## Required task
Rewrite the material from the line with "Open Reports in the sidebar" through the end of the material, replacing "sidebar" with "navigation pane" and leaving everything else unchanged. Omit the pictures from your answer.

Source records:

[start]

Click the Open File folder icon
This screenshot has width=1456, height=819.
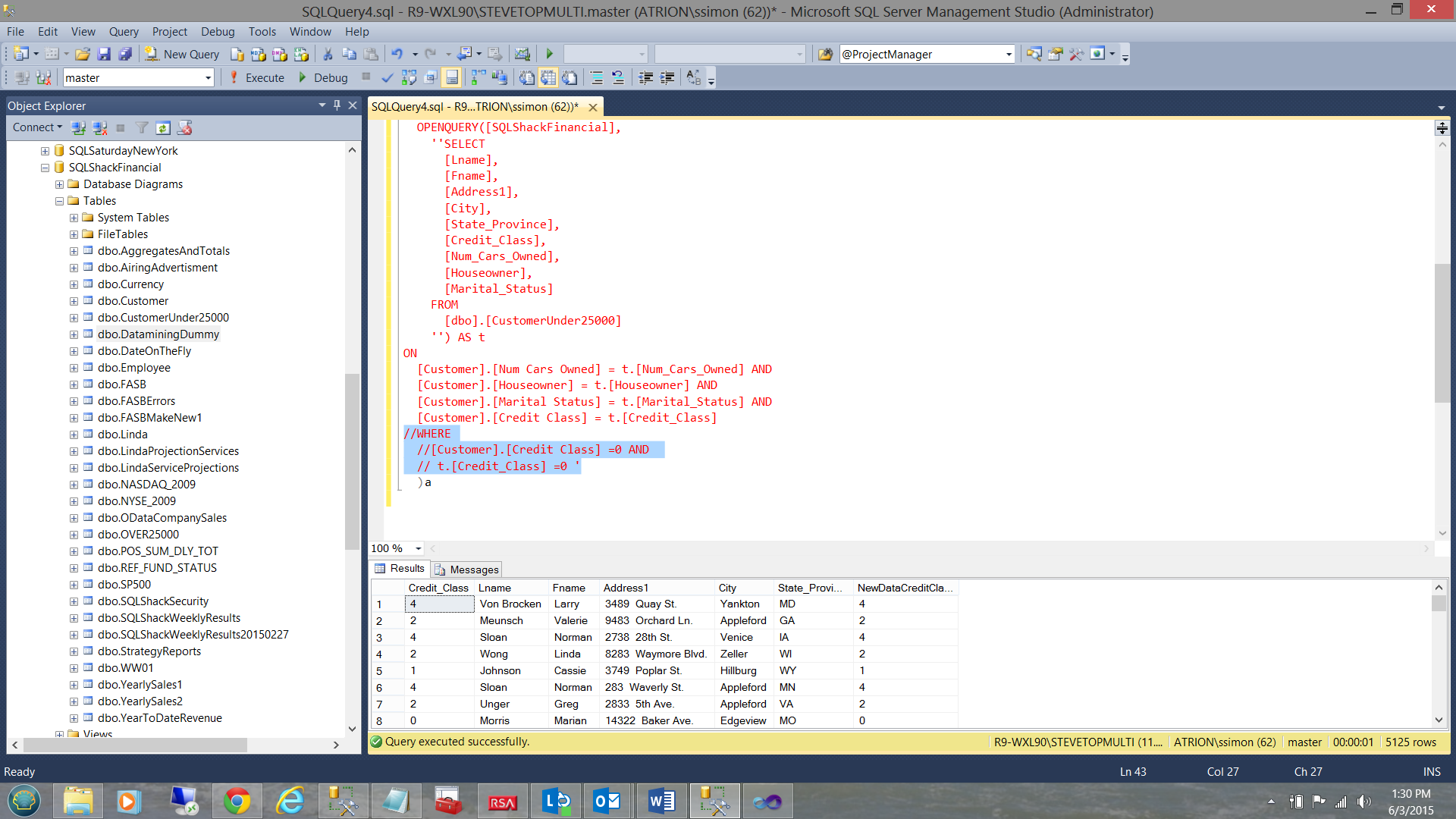point(83,54)
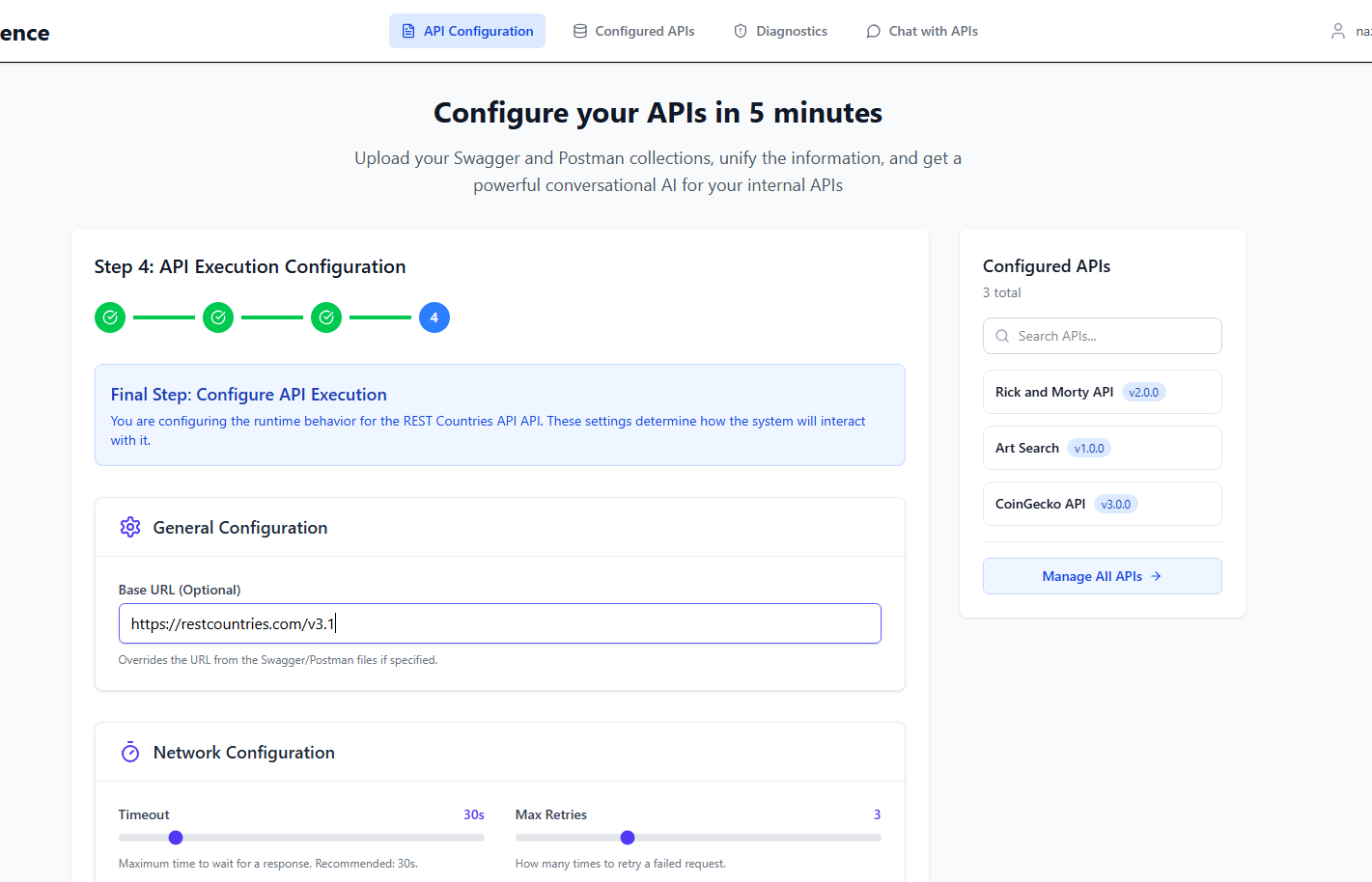Select the step 4 circle indicator

[x=434, y=317]
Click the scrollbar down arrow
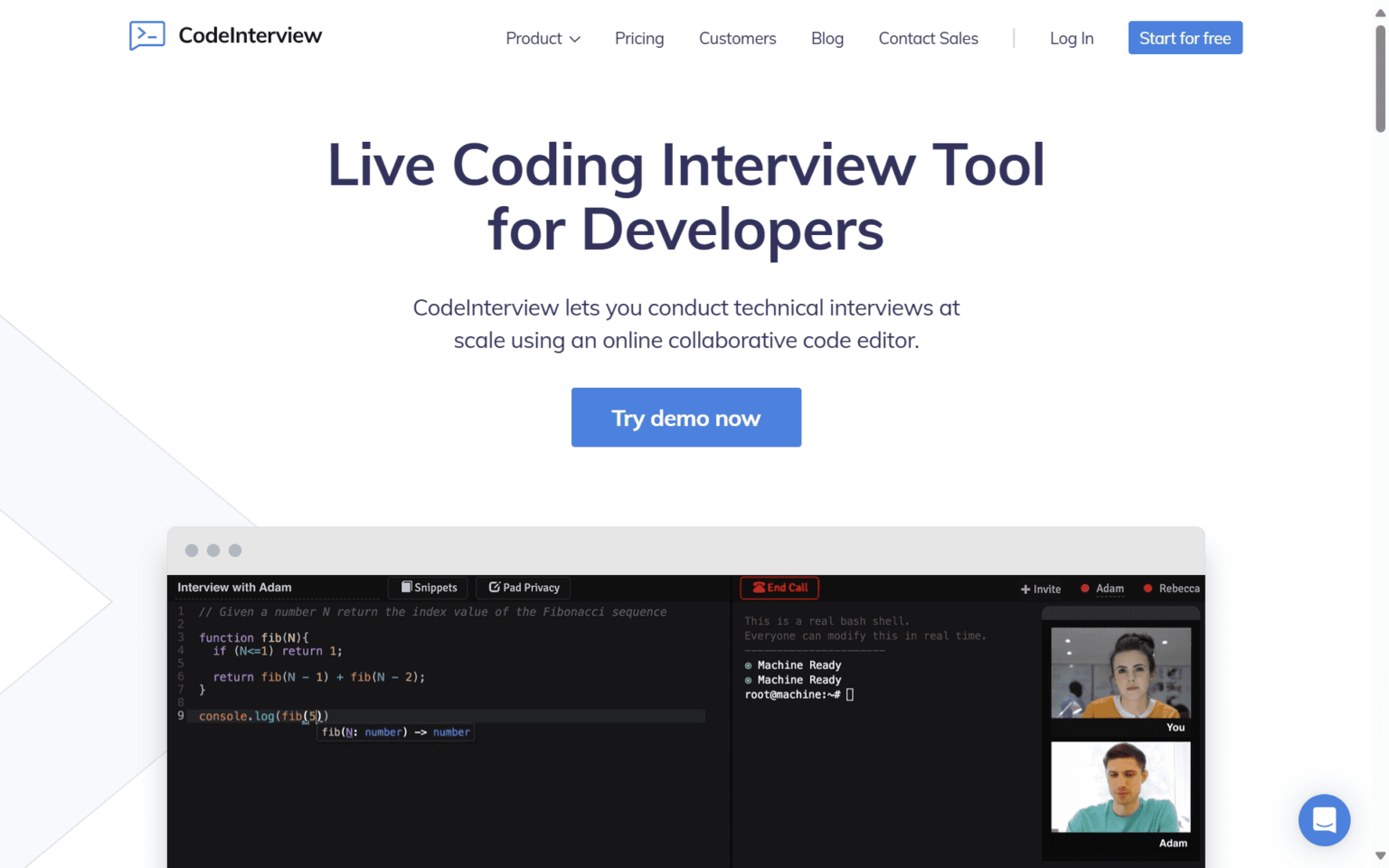 (1380, 855)
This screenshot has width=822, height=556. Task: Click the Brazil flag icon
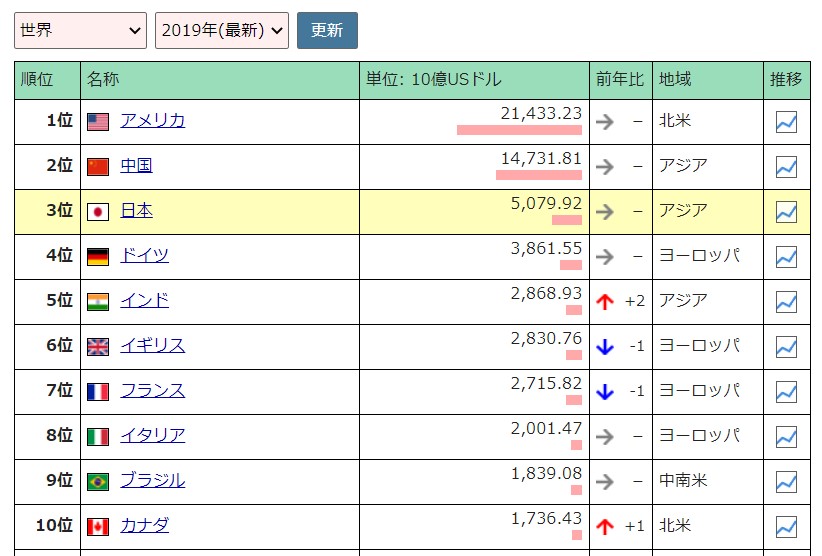click(98, 481)
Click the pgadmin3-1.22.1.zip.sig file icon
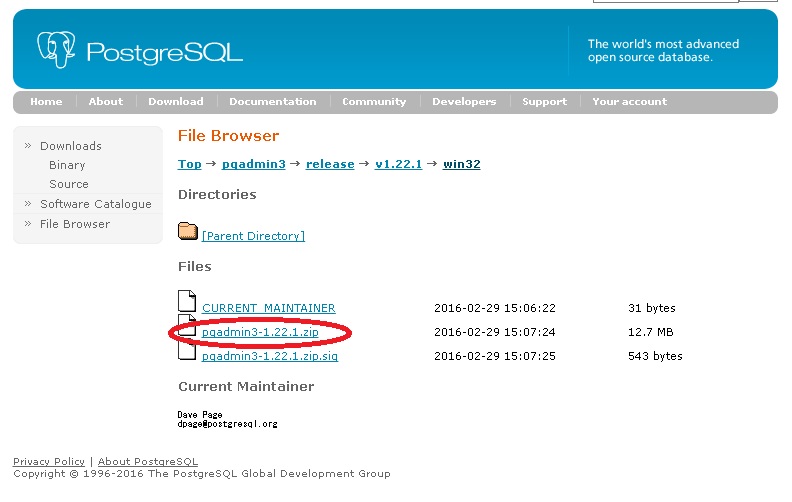Screen dimensions: 792x502 tap(187, 350)
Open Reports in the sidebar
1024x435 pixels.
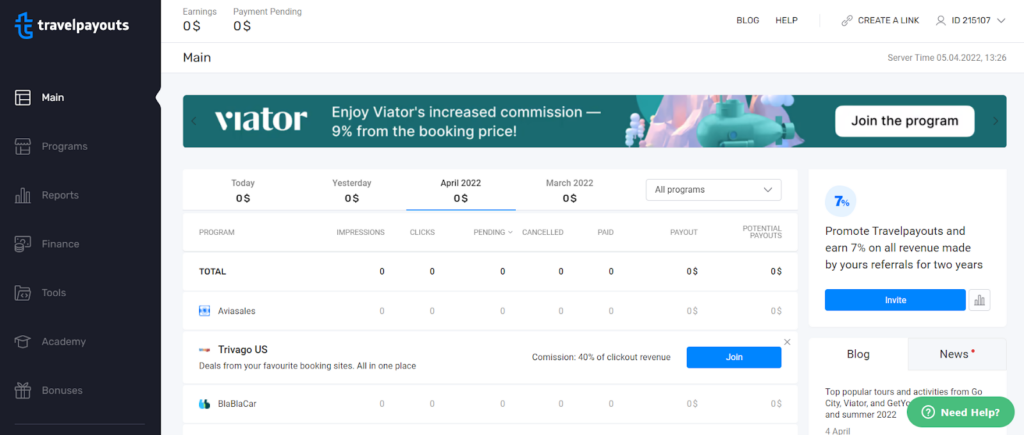tap(60, 195)
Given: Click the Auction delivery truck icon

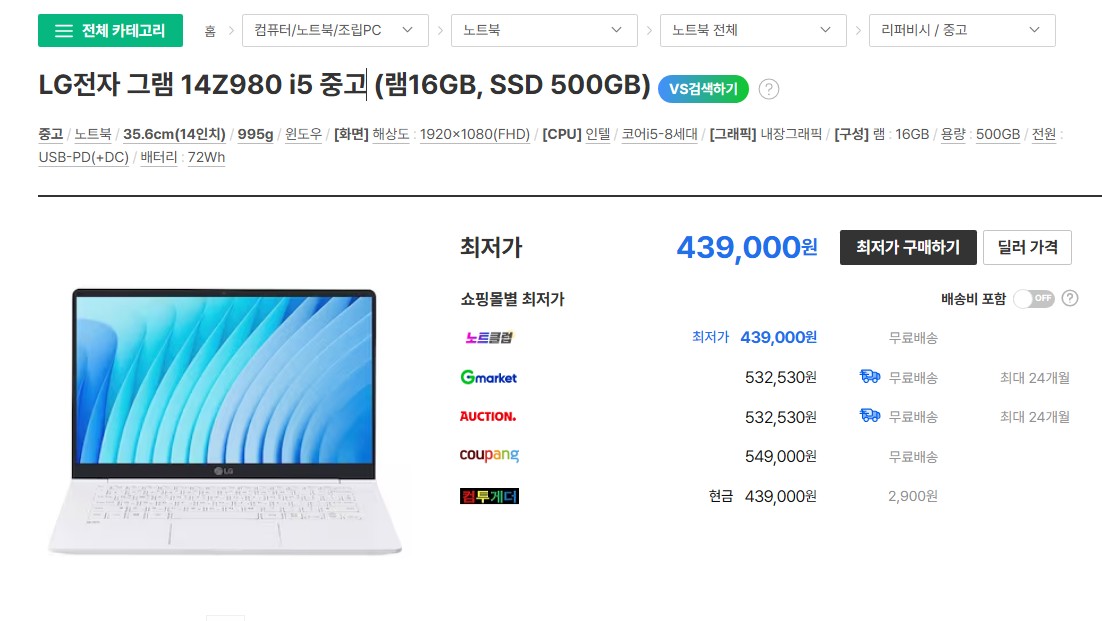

[end]

## Finished task
Open Reports in the navigation pane
1024x435 pixels.
tap(60, 195)
Given: Click the Auction delivery truck icon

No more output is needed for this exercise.